Recomendações para fazer frente a esta ameaça
- Não subestimar a doença nem o vírus. A PSA é uma doença complexa, desde a estrutura do vírus até à sua epidemiologia.
- Estudar a fundo a doença, os seus mecanismos de propagação (aerossol é pouco importante, mas o sangue representa um enorme risco; os veículos contaminados e os fómites são um dos maiores riscos), a sua evolução clínica (de aguda a assintomática), a sua apresentação na exploração (que não costuma ser explosiva).
- Os programas de detecção precoce e os planos de contingência devem ser revistos e actualizados. Todos os membros da cadeia que lutam contra a PSA devem ser informados e devem trabalhar em conjunto (produtores, veterinários, laboratórios privados e oficiais, funcionários florestais, investigadores, políticos, etc.).
- Diagnóstico. É importante introduzir um programa de formação em clínica para a detecção da doença com a finalidade de obter um bom sistema de detecção precoce. Ao mesmo tempo, deverá realizar-se em paralelo a detecção de anticorpos (ELISA ou imunoperoxidase) e de vírus (PCR em tempo real), já que há animais com e sem presença de vírus e/ou anticorpos.
- O programa de controlo (compartimentação ou zonificação) deve ser revisto de acordo com as características do cenário epidemiológico. Poderão misturar-se estratégias de compartimentação e de zonificação.
- Interromper a importação de porcos vivos e produtos de suíno das zonas de risco.
- Reforçar as medidas de biossegurança nas suiniculturas, especialmente nas explorações caseiras, onde é mais provável o contacto com javalis. Se for factível, localize as explorações fora ou longe das zonas onde é mais provável que haja javalis. Caso contrário, as medidas de biossegurança como a dupla vedação, mudar de roupa ou a colocação de redes nas janelas, entre outras, serão imprescindíveis para evitar a entrada da PSA.
- Estabelecer medidas de controlo para reduzir a população de javalis. É necessário ter os caçadores de javalis ao nosso lado e conseguir a sua colaboração e compromisso para controlar e erradicar a PSA.
- Continuar a educar as pessoas que podem transmitir o vírus aos animais susceptíveis, não apenas aos tratadores, mas também aos turistas e quaisquer outras pessoas que estejam em contacto com animais susceptíveis.

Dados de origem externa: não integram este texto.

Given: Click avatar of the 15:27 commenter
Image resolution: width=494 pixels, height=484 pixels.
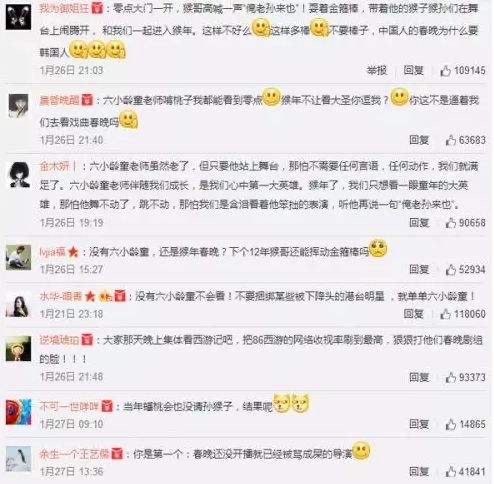Looking at the screenshot, I should (x=18, y=257).
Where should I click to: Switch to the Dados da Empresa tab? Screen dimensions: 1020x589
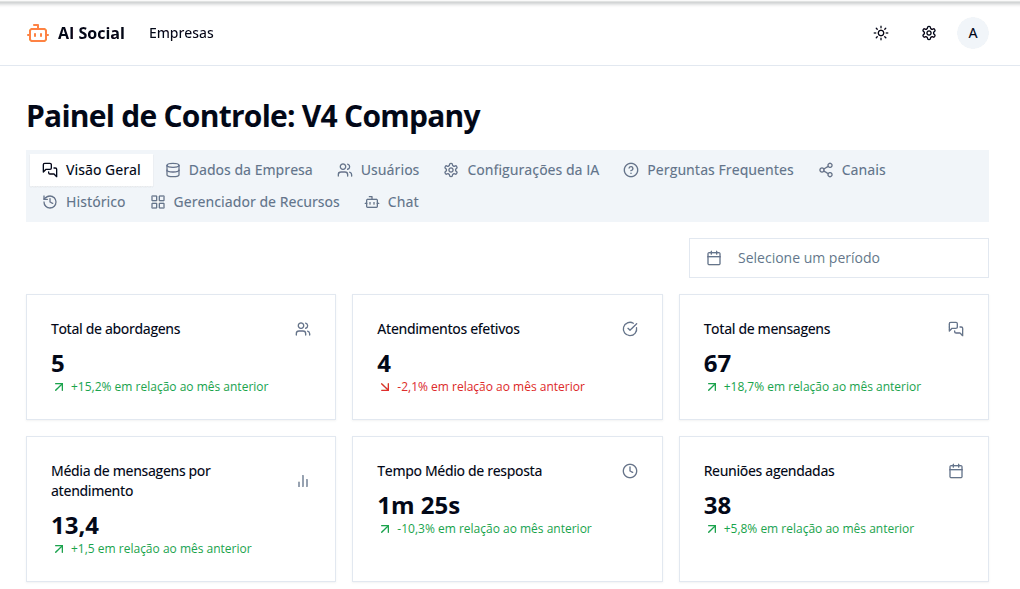coord(239,170)
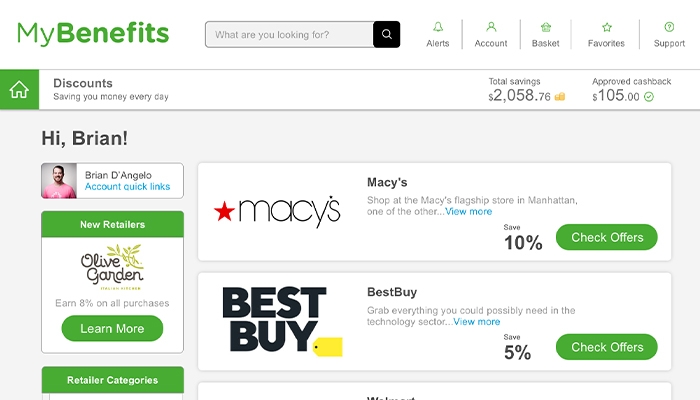Open the Support help icon
The height and width of the screenshot is (400, 700).
pyautogui.click(x=669, y=28)
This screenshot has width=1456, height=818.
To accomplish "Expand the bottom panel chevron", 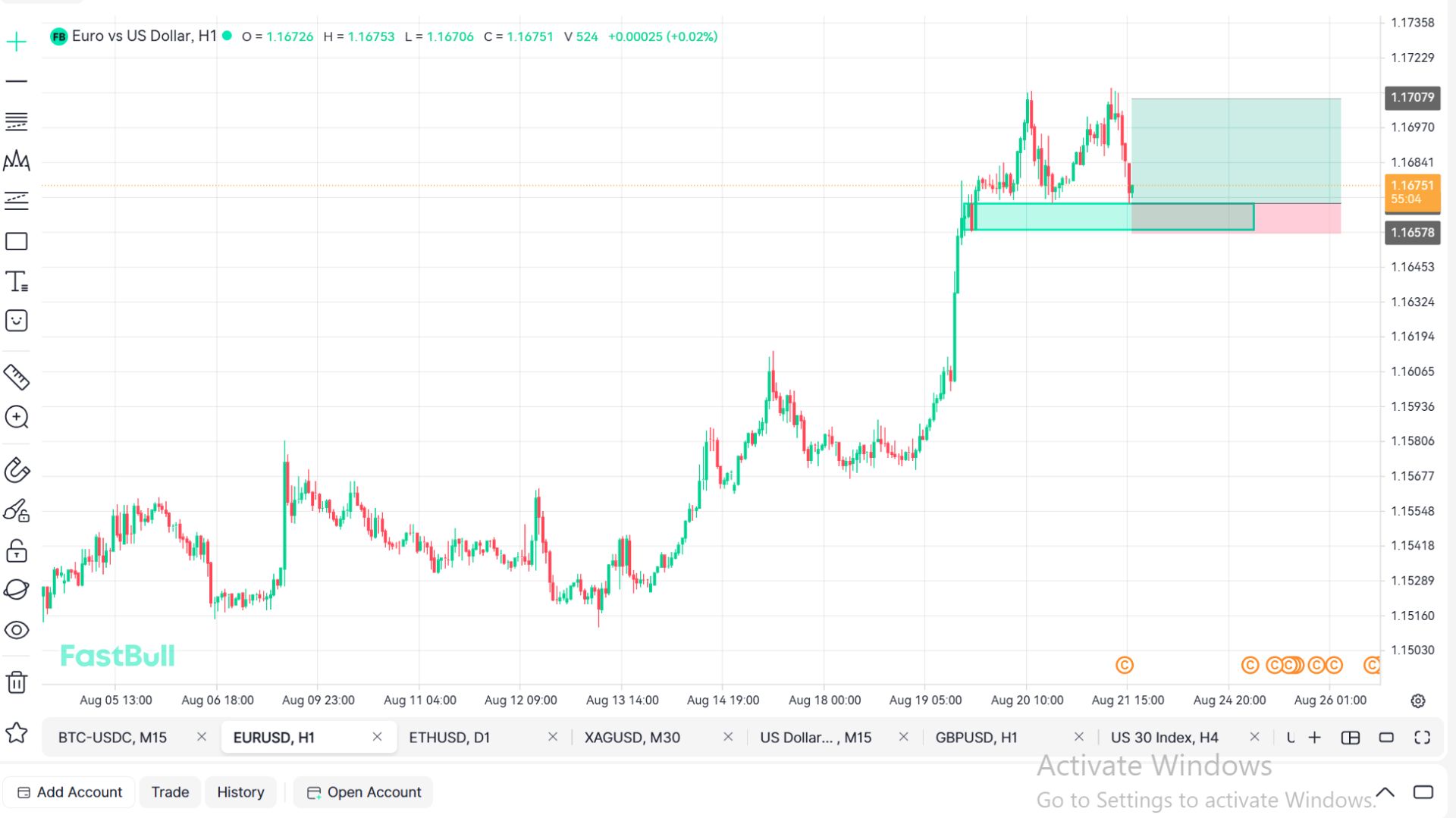I will coord(1385,792).
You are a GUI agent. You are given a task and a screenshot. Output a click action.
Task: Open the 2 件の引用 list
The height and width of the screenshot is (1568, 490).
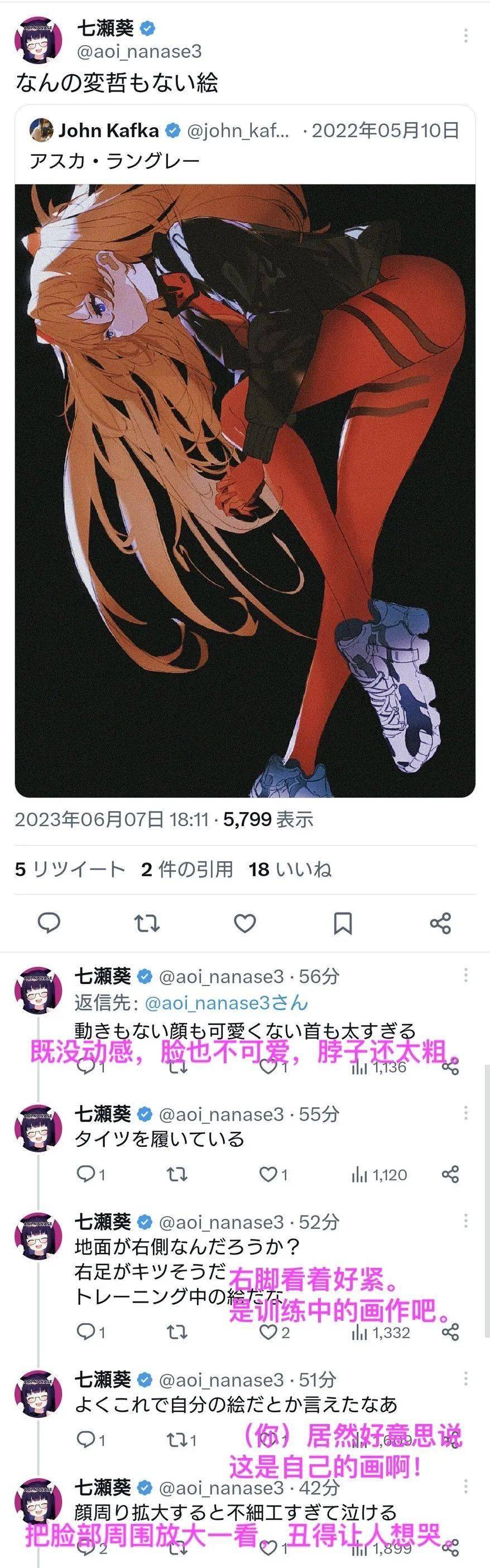[187, 869]
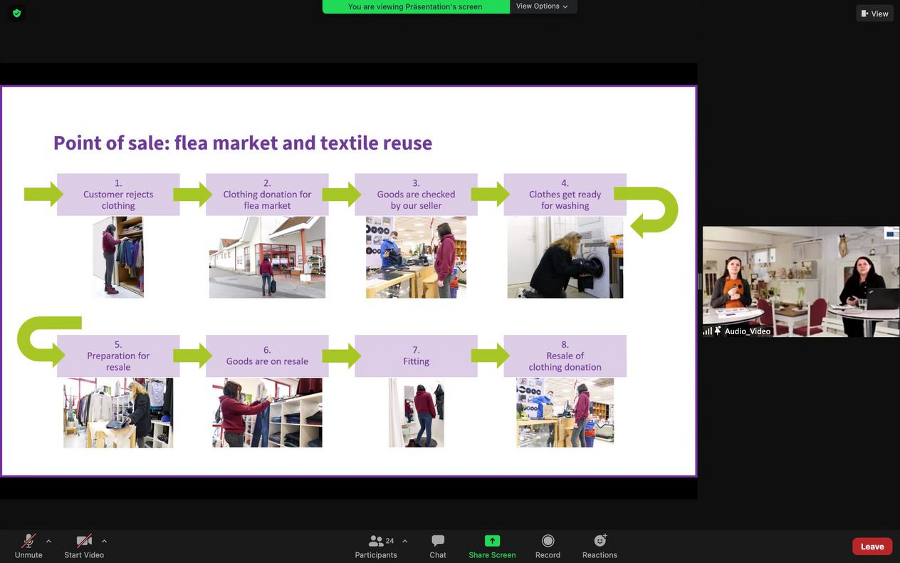This screenshot has height=563, width=900.
Task: Click the green encryption shield icon
Action: (17, 13)
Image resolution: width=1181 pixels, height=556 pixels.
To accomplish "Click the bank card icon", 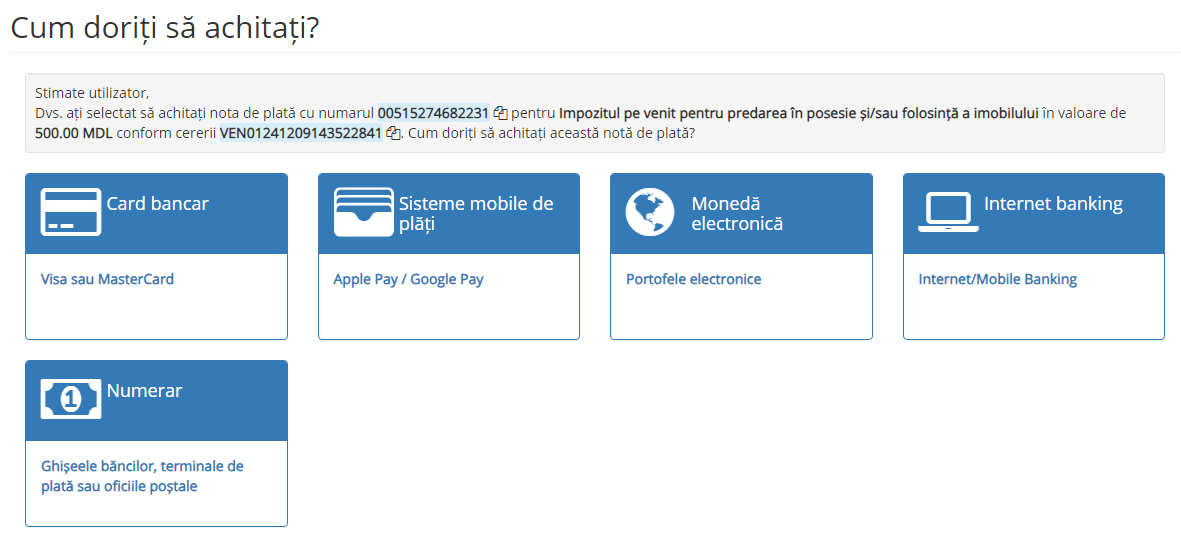I will pos(71,212).
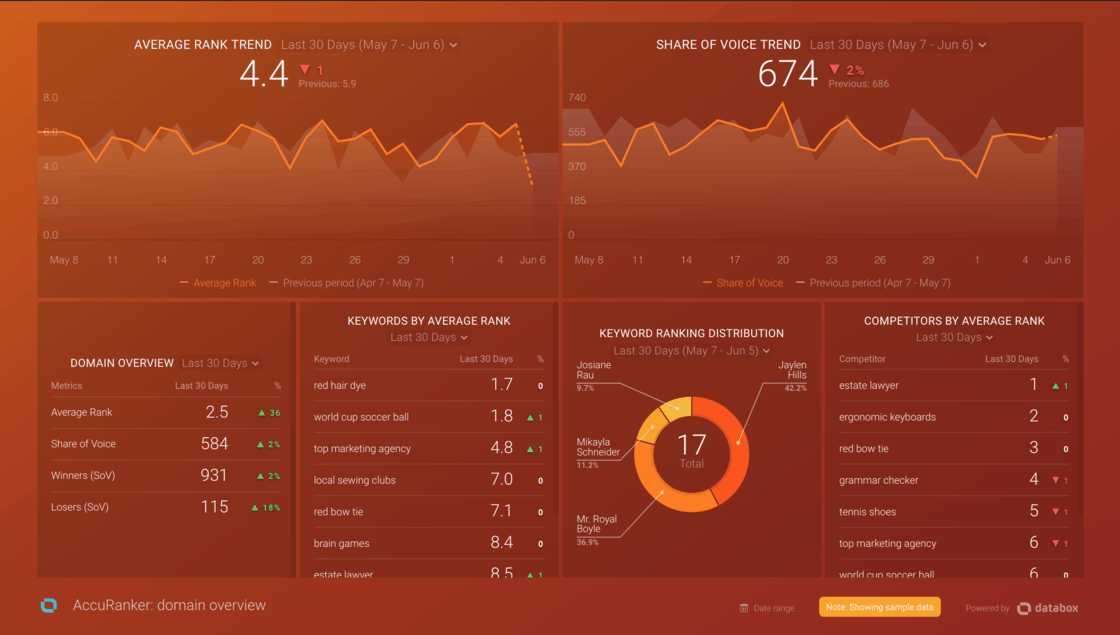Click the 17 Total center of donut chart
This screenshot has height=635, width=1120.
pyautogui.click(x=691, y=450)

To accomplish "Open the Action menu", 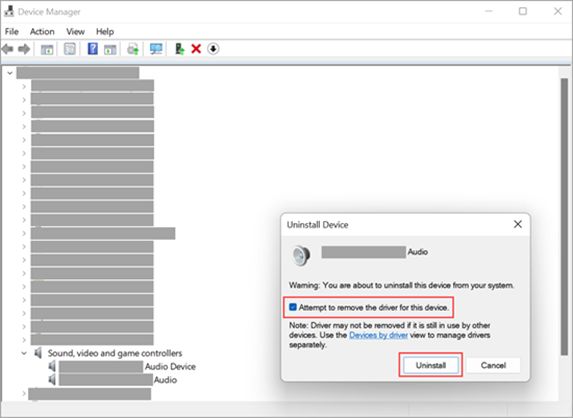I will (42, 32).
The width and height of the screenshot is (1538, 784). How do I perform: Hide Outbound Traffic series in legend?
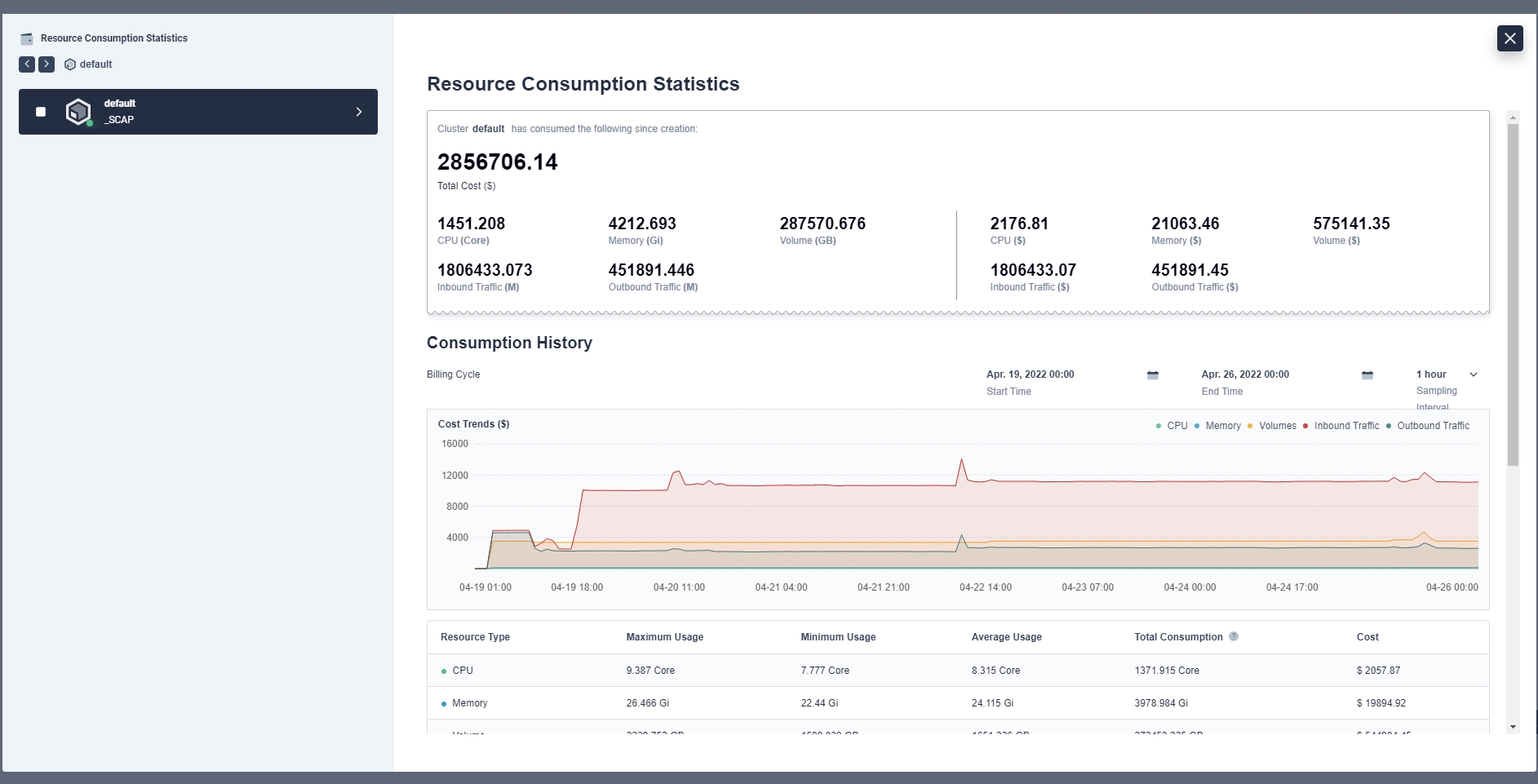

- Continuar a investigar para obter uma vacina contra a PSA. Na Universidade Complutense de Madrid, em colaboração com o CISA-INIA, está-se a tentar obter uma vacina segura e eficaz e os resultados parecem prometedores.
Conclusão
O vírus da PSA está a fazer um grande trabalho apesar dos esforços realizados para o controlar. Desde 2014, nove países da União Europeia notificaram a doença. Portanto, deve-se melhorar o sistema utilizado para lutar e controlar a PSA. Se não revertermos esta situação, será provável que a infecção se torne endémica no javali europeu, que se converterá numa fonte recorrente de infecção para outros javalis, mas também para o porco doméstico. Portanto, todo o sector suinícola corre um grande risco, que devemos reduzir na medida do possível.